Task to carry out: Please state how many lines of the records hold the string "computer", giving nothing but the number.

Supplied records:
○ ○ ○
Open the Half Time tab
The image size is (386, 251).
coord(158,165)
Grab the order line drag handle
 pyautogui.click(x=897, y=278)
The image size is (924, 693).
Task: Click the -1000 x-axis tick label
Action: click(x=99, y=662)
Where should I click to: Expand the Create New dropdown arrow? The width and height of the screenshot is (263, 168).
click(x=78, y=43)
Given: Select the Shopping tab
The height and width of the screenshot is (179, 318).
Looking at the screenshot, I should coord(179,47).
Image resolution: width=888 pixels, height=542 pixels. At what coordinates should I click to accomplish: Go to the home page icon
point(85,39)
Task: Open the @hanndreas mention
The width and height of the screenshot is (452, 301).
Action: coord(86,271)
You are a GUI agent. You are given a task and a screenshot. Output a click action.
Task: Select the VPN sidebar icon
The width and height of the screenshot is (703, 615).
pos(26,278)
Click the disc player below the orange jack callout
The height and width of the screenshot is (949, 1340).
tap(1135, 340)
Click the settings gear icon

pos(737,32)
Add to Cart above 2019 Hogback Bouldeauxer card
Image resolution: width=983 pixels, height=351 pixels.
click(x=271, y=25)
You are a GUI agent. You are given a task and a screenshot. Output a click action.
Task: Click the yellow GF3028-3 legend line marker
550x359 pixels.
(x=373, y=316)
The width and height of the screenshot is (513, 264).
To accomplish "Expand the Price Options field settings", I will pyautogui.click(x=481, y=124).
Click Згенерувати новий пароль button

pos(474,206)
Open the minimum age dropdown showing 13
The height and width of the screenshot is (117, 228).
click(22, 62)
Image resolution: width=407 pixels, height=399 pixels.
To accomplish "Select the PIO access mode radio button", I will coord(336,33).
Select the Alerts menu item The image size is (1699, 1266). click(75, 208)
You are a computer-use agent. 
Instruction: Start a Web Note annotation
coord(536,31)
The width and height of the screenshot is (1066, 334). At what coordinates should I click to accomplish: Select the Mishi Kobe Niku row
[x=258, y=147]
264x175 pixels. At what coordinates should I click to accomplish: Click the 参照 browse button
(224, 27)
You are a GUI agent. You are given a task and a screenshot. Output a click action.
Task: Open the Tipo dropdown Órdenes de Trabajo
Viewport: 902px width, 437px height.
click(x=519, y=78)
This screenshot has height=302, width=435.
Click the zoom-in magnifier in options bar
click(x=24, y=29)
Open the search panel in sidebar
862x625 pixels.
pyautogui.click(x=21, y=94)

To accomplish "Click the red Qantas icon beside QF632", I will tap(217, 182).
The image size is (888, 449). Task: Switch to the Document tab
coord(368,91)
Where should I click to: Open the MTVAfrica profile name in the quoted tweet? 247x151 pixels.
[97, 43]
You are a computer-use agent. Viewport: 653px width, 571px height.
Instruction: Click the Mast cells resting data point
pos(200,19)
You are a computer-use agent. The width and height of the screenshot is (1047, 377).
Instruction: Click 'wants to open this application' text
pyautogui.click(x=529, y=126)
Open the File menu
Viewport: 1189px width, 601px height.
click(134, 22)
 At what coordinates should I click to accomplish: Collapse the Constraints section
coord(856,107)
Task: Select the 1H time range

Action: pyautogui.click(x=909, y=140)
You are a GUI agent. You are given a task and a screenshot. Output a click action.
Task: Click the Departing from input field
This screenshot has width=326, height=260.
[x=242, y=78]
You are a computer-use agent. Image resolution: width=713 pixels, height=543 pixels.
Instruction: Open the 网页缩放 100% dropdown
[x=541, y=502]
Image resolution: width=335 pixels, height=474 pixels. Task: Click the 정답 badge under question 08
○ ○ ○
Output below: 4